**WHAT IS BEING ASKED**
Nothing but the pictures should be dropped; repeat the rest of the data below exactly.

** GIVEN RECORDS follows **

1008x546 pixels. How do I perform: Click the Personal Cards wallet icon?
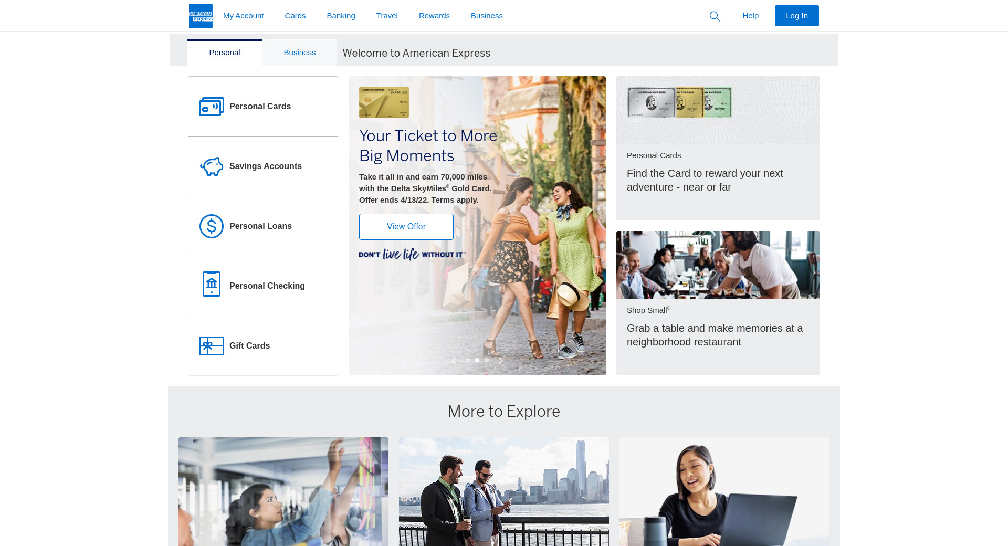[211, 107]
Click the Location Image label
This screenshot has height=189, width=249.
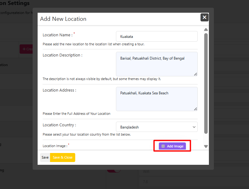pyautogui.click(x=55, y=146)
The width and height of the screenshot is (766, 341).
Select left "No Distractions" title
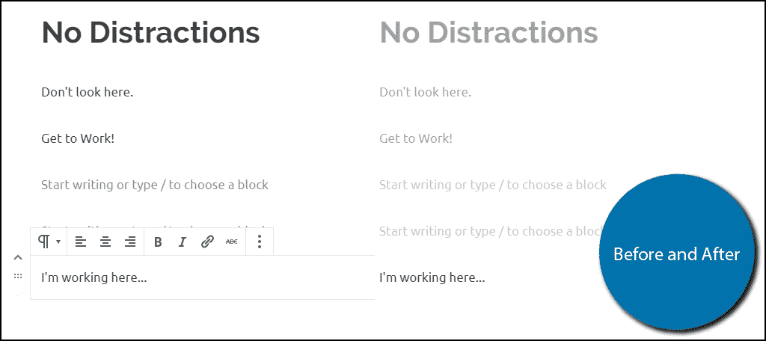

** End of GIVEN RECORDS **

**EXERCISE RESULT**
1008x546 pixels. How do I perform: Click the Personal Cards wallet icon?
[211, 107]
Click the Location Image label
This screenshot has height=189, width=249.
pyautogui.click(x=55, y=146)
The width and height of the screenshot is (766, 341).
Select left "No Distractions" title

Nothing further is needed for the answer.